On March 16, a lawsuit was filed against the City of East Lansing on behalf of Hagan Realty Inc. by the Thomas Moore Society. The suit was filed over the claim that the city was violating the landlords’ First Amendment rights by compelling them to provide new tenants with voter registration information.
After a closed meeting with the city council on March 21, the council unanimously voted 5-0 to suspend the ordinance, freeing East Lansing landlords from the requirement to provide tenants with voter registration. The council acknowledged that voting information can now be found online and that it is not necessary to enforce landlords to provide the information.
“The City Council of the City of East Lansing has determined that the ordinance is not actively enforced by the city and that the form of voter outreach in the ordinance has been largely replaced by online voter initiatives,” said City Attorney Tony Chubb in a statement on March 21. “It is further unnecessary due to changes in state law allowing for same day voting.”
The requirement for landlords to provide voter registration information to new tenants began 10 years ago. Hagan Realty Inc. owner, Matt Hagan, and other local landlords were against the ordinance from the start. Hagan even offered to put the information on the company’s website, rather than giving it to tenants, but the city did not allow it. If landlords did not provide the information they would be fined.
“We said we would be willing to do it voluntarily, we just don’t want to be required to do it and face the penalty,” said Hagan, discussing the offer to have the information on the Hagan Reality website. “That wasn’t sufficient for [the city].”
East Lansing landlords claimed that they should not have to provide this information to tenants, and the government was infringing on their rights. The First Amendment of the Constitution states that ‘Congress shall make no law…abridging the freedom of speech, or the right of the people peaceably to assemble, and to petition the Government for a redress of grievances.’
The Thomas Moore Society reached out to Hagan after winning a similar case in Minnesota in 2020, where the federal court declared it was unconstitutional for the government to force landlords to provide new tenants with voter registration.

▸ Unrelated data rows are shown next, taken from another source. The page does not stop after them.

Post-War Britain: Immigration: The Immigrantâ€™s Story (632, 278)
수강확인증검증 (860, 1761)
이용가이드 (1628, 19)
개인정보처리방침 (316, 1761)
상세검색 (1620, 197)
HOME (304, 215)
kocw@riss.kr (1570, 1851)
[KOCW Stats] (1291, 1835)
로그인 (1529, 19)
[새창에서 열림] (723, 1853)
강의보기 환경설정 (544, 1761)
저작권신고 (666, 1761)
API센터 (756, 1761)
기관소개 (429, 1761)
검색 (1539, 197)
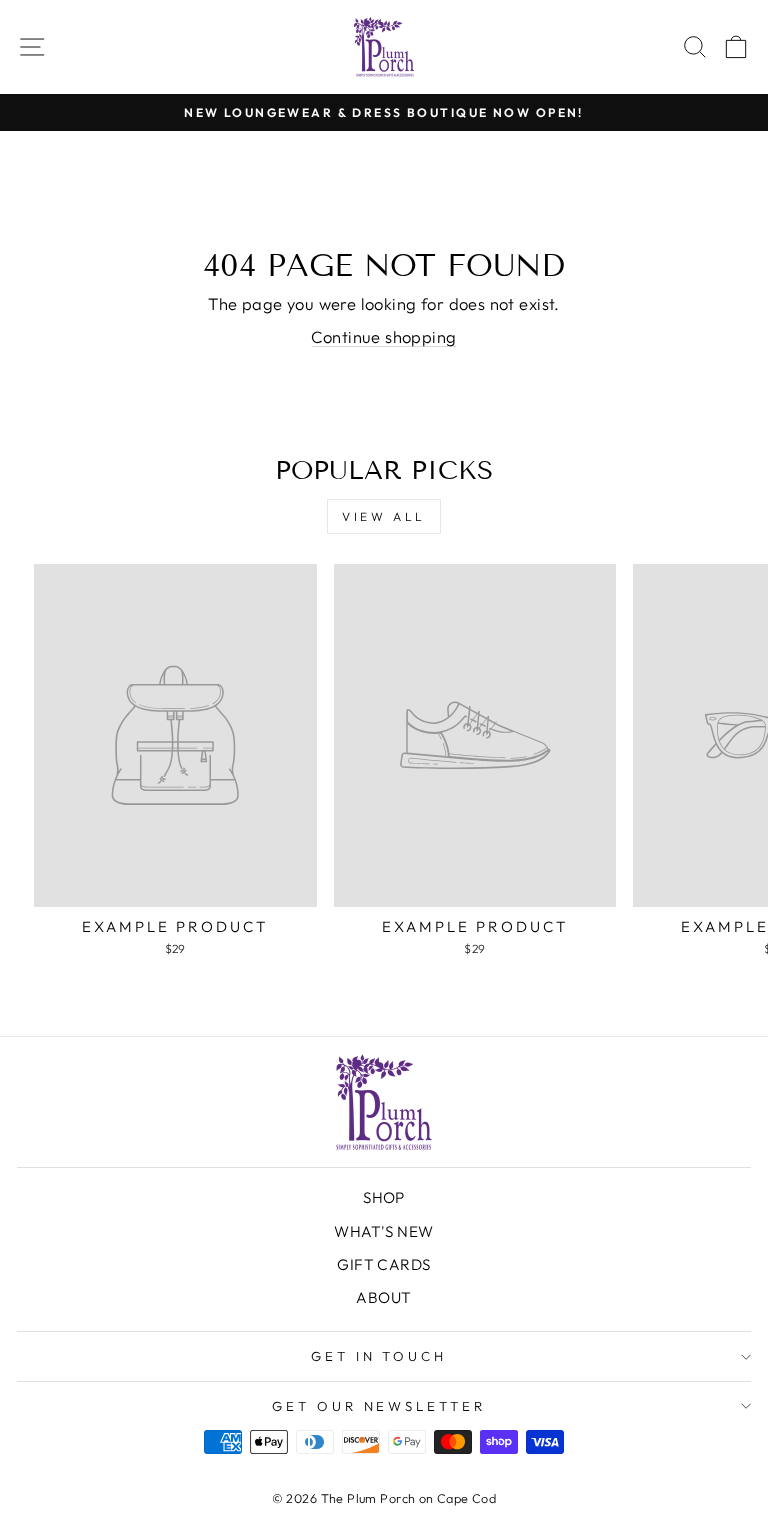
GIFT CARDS (383, 1264)
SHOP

“This is a blatant violation of landlords’ First Amendment rights,” stated Thomas More Society Special Counsel Erick Kaardal in a news release. “East Lansing is out of line. By its city code, East Lansing may impose penalties for a civil infraction upon landlords if they do not convey the cities’ ideological messages about registering to vote to tenants.”
Once Kaardal reached out to Hagan, he knew that he could have a chance to get rid of the decade-old mandate from the city that he believed was a violation of his rights as a private business owner. Hagan thought that it wasn’t right for the city to push its agenda on private companies in the city and fine them if they did not cooperate.
“From our perspective, this was never about someone’s voting rights or voting information,” said Hagan. “We believe that everyone has the right to vote and should vote, it was more our disagreement with the role that a private business should play in that process.
The City of East Lansing has yet to make any other comments at this time. Chubb has been directed to draft a resolution for the ordinance that will be in effect immediately.